Which lines of the records contain "heading"? Collect every one of them.
▼
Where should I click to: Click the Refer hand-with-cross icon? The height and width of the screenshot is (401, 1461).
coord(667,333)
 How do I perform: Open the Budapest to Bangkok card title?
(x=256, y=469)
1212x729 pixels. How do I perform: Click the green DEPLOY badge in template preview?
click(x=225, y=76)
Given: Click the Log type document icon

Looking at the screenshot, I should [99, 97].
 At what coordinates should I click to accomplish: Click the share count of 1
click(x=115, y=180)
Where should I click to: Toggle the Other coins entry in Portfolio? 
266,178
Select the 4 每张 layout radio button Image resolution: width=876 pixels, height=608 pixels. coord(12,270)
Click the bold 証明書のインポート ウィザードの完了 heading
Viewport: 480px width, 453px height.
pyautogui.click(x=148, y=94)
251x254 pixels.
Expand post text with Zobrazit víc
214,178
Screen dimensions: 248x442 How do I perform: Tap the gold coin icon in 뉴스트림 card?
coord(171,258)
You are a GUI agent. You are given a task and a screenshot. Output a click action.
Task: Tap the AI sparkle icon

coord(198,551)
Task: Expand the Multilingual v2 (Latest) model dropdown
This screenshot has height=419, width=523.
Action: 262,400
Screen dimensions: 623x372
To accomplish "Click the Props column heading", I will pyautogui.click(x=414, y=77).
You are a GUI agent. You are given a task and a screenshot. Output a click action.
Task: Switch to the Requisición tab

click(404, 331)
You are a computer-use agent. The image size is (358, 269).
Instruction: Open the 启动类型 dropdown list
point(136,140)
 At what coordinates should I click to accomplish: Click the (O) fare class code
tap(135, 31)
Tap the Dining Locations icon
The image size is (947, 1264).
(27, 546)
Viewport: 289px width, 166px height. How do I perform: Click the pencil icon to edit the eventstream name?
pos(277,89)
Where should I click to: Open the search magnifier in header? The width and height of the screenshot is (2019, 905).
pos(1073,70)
▲
▶ **Answer for this exercise**:
Click the bold 証明書のインポート ウィザードの完了 heading
To accomplish "Click the Props column heading", I will pyautogui.click(x=414, y=77).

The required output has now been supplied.